One of my personal tips is to make the time to plan your shopping. Most of the time, I do my main shopping for a month. Because I don't drive, I try to plan it in time to have it delivered...for the main shop that I use, Tuesday and Wednesday are their cheap delivery days, and the cost of delivery is the same as me buying a Dayrider bus ticket. I start off by making a written list of what I'm going to need for the month. I then input it into a price comparison site. My site of choice is mysupermarket.co.uk. Something that I've realised is that not all of the offers are on there, so, once it shows me which shop will be cheaper, I go to that shop's proper website to double check all of the offers and finalise my shop and delivery. It may seem convoluted and awkward, but I save anywhere from £10 to £30 by doing this. I try to do it so that over the remainder of the month I only really need to get fresh fruit and veg. Some people would say milk, but the Imp has goats milk, and we get it in the UHT boxes.
I know full well that I will feel much better once my house is back to rights, and now I've just about got the motivation to do it. Once my kitchen is back to rights, I'll be more motivated to get back to creative cooking, and making our own treats, which I haven't been in the mood for. Once I get everything else sorted, I won't feel so guilty when I stop to work on crafts or read my Kindle. I'll also be clearer to write the ritual that I desire to write for Lughnassahd, and maybe plan a feast for that and other upcoming celebrations.

## Source material
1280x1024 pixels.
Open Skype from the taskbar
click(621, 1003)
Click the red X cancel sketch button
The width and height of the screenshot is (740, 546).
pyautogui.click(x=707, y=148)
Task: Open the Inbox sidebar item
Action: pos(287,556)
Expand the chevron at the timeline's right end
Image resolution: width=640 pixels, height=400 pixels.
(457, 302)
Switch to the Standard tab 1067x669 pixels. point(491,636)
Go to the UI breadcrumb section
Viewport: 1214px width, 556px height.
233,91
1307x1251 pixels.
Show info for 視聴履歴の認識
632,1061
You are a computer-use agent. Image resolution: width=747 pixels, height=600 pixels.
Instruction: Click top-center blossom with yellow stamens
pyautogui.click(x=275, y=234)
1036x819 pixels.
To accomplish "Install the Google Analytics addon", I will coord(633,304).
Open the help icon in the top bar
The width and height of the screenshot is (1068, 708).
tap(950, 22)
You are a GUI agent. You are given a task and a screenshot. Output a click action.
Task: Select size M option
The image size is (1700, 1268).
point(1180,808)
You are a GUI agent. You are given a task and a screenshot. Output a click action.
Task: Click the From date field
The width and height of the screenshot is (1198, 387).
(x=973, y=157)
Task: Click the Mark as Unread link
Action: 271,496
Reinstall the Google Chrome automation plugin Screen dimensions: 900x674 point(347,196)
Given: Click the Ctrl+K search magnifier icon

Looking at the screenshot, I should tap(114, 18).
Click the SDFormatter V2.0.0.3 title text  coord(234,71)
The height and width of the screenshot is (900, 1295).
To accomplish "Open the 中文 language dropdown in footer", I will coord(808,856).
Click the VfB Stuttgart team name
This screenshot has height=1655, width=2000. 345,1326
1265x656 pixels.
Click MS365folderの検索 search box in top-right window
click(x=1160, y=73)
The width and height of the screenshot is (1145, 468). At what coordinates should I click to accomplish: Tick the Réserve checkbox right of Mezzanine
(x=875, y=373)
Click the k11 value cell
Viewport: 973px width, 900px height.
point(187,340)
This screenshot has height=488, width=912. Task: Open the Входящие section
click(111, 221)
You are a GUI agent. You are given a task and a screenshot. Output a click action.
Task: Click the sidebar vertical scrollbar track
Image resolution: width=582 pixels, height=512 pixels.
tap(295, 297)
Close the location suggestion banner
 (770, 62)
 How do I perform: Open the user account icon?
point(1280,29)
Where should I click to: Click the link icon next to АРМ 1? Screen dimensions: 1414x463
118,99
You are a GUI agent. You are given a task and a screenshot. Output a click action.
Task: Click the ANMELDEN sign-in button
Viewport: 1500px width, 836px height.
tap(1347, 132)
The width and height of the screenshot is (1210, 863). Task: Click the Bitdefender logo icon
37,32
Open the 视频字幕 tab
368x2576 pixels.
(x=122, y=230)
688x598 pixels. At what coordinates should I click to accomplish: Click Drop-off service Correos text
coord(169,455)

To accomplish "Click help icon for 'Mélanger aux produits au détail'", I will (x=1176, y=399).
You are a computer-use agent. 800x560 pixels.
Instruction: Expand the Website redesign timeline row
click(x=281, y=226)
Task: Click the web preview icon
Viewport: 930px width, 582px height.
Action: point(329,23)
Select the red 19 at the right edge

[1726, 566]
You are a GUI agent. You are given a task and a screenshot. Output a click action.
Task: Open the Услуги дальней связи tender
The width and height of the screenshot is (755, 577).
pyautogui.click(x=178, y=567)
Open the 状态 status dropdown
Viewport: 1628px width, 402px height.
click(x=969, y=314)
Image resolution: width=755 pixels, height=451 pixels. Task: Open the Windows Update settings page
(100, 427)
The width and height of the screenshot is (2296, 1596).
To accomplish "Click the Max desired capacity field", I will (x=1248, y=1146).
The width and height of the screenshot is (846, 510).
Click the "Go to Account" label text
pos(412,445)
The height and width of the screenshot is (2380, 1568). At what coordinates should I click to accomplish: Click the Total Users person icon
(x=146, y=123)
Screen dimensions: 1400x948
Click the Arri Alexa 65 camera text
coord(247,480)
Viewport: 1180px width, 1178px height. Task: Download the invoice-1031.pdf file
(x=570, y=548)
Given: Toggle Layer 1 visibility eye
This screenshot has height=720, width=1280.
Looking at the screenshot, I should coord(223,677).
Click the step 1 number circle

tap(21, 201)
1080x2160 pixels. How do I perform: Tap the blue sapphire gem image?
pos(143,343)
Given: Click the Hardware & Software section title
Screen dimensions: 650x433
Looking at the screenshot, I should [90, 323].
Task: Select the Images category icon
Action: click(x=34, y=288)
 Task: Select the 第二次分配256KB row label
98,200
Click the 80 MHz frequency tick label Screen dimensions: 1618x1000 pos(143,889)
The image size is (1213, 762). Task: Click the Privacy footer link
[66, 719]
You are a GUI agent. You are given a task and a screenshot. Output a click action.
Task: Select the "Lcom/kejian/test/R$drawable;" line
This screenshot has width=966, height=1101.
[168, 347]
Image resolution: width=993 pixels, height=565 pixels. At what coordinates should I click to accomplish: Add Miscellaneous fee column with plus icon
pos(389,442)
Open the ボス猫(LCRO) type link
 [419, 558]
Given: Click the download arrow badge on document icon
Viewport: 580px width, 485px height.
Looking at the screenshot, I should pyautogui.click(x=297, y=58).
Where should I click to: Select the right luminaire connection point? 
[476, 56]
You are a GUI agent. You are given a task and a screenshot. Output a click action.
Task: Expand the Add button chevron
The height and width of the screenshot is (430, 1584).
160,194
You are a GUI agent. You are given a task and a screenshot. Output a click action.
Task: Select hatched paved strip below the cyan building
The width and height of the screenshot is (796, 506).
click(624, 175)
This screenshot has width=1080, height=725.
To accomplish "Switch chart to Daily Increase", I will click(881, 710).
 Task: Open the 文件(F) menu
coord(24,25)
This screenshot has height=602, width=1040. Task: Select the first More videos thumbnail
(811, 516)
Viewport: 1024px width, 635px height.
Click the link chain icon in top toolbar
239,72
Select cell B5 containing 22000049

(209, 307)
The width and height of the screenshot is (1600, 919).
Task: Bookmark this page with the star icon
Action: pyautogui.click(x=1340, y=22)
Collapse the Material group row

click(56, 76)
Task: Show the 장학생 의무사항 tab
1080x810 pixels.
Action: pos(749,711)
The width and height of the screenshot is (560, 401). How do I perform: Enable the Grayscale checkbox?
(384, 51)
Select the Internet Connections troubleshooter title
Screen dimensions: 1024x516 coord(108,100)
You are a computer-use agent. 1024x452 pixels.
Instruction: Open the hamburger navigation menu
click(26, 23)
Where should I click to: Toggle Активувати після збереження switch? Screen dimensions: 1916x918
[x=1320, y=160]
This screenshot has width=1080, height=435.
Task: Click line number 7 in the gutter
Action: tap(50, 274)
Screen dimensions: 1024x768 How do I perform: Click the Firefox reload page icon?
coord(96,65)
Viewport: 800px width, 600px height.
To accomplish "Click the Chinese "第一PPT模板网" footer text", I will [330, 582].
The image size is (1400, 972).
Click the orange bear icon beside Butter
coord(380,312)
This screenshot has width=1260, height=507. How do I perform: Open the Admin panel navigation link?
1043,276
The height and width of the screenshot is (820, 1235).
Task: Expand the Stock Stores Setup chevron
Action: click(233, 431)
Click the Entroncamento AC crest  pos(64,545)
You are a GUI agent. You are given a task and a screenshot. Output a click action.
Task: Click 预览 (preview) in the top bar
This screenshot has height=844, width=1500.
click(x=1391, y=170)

## Exercise brief
According to the text on planning shopping, why does the writer visit the chosen shop's own website after using the price comparison site? Answer in one to three sentences.

## Response for this exercise
The writer has found that not all of the offers appear on the price comparison site. So once the site shows which shop will be cheaper, the writer checks that shop's own website to double-check the offers before finalizing the shop and delivery.